◆ WHAT YOU WILL DO
Copy the entries below verbatim, starting at the line that contains "Screen dimensions: 1853x1815" and ending at the line that contains "Looking at the screenshot, I should tap(1150, 28).". Include both of those lines.
=== EXERCISE MATERIALS ===
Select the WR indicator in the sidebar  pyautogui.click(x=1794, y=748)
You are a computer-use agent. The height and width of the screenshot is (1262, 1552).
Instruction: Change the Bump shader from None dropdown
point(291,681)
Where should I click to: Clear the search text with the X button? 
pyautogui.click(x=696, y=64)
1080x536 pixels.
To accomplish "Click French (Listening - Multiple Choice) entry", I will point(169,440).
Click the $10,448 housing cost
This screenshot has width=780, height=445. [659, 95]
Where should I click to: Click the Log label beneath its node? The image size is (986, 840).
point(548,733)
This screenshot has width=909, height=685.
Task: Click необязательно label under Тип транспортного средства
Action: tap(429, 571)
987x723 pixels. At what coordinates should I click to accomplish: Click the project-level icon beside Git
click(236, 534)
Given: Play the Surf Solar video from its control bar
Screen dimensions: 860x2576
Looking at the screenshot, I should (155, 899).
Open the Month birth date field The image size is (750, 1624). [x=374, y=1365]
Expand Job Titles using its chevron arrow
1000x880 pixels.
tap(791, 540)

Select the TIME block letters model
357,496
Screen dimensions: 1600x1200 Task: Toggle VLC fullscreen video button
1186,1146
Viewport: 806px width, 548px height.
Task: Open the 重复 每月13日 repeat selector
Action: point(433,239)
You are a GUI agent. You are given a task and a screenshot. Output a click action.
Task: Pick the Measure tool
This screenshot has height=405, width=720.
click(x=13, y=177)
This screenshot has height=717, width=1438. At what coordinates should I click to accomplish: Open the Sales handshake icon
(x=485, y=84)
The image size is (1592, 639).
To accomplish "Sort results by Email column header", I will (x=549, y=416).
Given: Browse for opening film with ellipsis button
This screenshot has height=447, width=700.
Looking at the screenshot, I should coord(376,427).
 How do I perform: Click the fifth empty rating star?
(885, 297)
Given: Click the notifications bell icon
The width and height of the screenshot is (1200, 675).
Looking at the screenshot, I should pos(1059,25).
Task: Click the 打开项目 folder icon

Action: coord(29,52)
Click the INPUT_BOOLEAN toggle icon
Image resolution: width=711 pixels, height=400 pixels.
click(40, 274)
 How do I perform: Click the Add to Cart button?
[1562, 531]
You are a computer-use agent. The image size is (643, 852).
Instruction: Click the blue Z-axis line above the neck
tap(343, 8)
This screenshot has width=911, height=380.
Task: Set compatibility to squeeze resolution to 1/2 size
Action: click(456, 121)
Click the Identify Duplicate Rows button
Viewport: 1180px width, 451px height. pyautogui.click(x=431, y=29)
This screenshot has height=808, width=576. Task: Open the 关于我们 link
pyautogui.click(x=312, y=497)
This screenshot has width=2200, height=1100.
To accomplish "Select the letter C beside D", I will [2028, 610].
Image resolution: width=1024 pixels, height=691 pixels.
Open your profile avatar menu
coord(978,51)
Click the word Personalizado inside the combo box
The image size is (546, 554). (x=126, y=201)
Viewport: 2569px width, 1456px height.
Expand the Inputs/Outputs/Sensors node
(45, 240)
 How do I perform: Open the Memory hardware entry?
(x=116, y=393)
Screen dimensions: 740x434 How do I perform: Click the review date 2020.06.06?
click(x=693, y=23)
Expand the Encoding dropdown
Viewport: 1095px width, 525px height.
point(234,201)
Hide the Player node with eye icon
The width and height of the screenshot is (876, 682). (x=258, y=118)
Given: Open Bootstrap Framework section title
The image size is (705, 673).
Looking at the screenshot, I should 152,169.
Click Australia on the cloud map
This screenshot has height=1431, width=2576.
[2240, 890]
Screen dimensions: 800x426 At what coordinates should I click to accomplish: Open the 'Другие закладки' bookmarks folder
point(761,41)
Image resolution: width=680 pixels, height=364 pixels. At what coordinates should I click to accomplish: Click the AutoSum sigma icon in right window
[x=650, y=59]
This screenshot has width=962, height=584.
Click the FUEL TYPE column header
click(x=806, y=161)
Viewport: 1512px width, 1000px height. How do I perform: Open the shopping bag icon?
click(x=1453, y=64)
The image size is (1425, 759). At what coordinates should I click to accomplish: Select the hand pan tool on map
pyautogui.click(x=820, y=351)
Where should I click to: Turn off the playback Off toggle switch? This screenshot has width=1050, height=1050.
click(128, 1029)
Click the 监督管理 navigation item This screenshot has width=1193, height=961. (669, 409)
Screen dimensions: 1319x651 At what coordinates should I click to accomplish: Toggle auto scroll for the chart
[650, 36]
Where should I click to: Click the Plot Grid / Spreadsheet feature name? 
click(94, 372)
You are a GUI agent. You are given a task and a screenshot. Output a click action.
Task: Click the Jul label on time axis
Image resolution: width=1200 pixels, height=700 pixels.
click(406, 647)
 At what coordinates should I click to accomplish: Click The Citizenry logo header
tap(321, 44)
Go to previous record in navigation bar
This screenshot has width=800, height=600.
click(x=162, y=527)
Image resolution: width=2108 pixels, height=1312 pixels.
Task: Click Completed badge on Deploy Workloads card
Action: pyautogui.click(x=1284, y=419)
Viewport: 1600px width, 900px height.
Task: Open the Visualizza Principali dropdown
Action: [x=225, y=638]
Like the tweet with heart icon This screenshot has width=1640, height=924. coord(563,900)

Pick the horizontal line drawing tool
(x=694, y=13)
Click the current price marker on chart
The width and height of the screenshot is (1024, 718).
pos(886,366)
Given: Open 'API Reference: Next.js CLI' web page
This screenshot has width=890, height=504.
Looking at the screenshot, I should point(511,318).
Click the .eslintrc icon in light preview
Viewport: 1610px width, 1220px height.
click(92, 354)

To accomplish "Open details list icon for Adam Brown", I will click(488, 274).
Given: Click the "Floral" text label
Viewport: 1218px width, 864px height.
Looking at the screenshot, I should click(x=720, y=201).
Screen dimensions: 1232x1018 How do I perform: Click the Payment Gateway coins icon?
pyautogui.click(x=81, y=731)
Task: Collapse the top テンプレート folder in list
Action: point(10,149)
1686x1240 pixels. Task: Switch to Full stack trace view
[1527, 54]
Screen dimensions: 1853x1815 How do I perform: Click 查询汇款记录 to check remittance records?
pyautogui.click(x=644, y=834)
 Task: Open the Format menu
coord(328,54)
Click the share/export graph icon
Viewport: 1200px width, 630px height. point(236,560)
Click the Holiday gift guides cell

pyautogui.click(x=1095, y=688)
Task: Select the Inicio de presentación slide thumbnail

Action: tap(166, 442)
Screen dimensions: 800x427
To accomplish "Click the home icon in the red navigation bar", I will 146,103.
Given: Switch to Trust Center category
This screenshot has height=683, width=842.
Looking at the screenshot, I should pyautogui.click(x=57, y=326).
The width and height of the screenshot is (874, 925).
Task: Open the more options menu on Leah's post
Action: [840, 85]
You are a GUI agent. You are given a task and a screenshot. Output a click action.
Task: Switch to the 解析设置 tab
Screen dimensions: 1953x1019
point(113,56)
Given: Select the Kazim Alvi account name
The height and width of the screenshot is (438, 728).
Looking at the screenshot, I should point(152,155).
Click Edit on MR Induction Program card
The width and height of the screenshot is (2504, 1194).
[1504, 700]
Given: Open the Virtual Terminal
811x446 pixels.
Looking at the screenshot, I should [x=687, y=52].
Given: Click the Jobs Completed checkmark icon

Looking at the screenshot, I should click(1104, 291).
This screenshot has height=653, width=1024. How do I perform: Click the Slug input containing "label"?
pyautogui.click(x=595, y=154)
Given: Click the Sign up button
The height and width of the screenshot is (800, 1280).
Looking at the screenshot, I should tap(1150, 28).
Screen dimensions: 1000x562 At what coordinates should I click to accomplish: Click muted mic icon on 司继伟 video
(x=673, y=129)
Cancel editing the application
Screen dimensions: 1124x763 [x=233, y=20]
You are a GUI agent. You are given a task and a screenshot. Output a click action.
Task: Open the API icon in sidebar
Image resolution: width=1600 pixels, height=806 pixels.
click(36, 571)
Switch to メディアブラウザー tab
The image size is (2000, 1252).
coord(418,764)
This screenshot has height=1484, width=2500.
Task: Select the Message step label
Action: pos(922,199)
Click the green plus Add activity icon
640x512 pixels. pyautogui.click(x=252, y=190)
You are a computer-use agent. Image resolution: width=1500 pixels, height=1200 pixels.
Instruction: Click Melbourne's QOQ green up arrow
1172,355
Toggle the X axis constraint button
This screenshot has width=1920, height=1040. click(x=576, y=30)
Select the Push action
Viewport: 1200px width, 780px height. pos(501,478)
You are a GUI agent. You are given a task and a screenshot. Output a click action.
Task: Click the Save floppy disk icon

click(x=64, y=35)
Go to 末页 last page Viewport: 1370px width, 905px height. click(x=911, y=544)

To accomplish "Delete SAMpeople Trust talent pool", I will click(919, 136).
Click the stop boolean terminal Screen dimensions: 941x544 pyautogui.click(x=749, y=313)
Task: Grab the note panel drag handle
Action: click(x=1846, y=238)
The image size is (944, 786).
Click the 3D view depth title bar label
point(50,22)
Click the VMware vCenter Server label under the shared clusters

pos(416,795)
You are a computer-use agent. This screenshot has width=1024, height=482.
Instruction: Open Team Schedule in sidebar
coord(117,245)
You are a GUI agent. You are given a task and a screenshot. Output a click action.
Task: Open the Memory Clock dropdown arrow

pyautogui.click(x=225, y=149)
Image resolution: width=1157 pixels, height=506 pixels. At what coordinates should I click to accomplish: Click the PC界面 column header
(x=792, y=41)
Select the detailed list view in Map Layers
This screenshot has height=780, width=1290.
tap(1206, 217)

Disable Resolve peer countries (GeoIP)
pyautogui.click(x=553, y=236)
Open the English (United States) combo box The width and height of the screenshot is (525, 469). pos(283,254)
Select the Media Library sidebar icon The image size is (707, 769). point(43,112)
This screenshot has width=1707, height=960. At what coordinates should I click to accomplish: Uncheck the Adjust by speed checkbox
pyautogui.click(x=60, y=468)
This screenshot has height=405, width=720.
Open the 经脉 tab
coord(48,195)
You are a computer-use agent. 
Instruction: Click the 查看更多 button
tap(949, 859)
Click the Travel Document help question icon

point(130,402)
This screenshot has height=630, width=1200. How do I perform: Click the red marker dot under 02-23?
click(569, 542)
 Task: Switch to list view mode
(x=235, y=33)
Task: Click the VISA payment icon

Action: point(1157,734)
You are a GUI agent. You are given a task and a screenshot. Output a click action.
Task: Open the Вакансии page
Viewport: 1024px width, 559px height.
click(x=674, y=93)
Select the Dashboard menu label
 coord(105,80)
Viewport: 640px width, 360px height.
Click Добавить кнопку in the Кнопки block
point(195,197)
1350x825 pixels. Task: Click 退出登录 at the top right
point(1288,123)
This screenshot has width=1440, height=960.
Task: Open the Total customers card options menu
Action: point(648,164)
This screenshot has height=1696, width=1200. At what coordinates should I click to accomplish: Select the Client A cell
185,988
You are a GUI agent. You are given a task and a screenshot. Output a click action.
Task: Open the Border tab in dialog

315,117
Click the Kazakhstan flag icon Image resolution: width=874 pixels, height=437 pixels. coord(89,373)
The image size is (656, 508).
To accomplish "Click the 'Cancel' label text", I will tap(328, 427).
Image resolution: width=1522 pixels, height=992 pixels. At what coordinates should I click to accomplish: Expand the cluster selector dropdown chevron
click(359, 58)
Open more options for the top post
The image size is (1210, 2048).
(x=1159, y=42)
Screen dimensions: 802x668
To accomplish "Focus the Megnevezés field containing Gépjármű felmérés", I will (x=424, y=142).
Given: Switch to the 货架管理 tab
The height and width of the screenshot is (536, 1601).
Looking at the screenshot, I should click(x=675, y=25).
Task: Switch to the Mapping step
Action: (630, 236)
===
◆ TASK ANSWER
Screen dimensions: 1853x1815 How do I perform: Click 查询汇款记录 to check remittance records?
pyautogui.click(x=644, y=834)
 Task: Open the Format menu
coord(328,54)
Click the share/export graph icon
Viewport: 1200px width, 630px height. point(236,560)
Click the Holiday gift guides cell

pyautogui.click(x=1095, y=688)
Task: Select the Inicio de presentación slide thumbnail

Action: tap(166, 442)
Screen dimensions: 800x427
To accomplish "Click the home icon in the red navigation bar", I will 146,103.
Given: Switch to Trust Center category
This screenshot has height=683, width=842.
Looking at the screenshot, I should pyautogui.click(x=57, y=326).
The width and height of the screenshot is (874, 925).
Task: Open the more options menu on Leah's post
Action: [840, 85]
You are a GUI agent. You are given a task and a screenshot. Output a click action.
Task: Switch to the 解析设置 tab
Screen dimensions: 1953x1019
point(113,56)
Given: Select the Kazim Alvi account name
The height and width of the screenshot is (438, 728).
Looking at the screenshot, I should point(152,155).
Click Edit on MR Induction Program card
The width and height of the screenshot is (2504, 1194).
[1504, 700]
Given: Open the Virtual Terminal
811x446 pixels.
Looking at the screenshot, I should [x=687, y=52].
Given: Click the Jobs Completed checkmark icon

Looking at the screenshot, I should click(1104, 291).
This screenshot has height=653, width=1024. How do I perform: Click the Slug input containing "label"?
pyautogui.click(x=595, y=154)
Given: Click the Sign up button
The height and width of the screenshot is (800, 1280).
Looking at the screenshot, I should tap(1150, 28).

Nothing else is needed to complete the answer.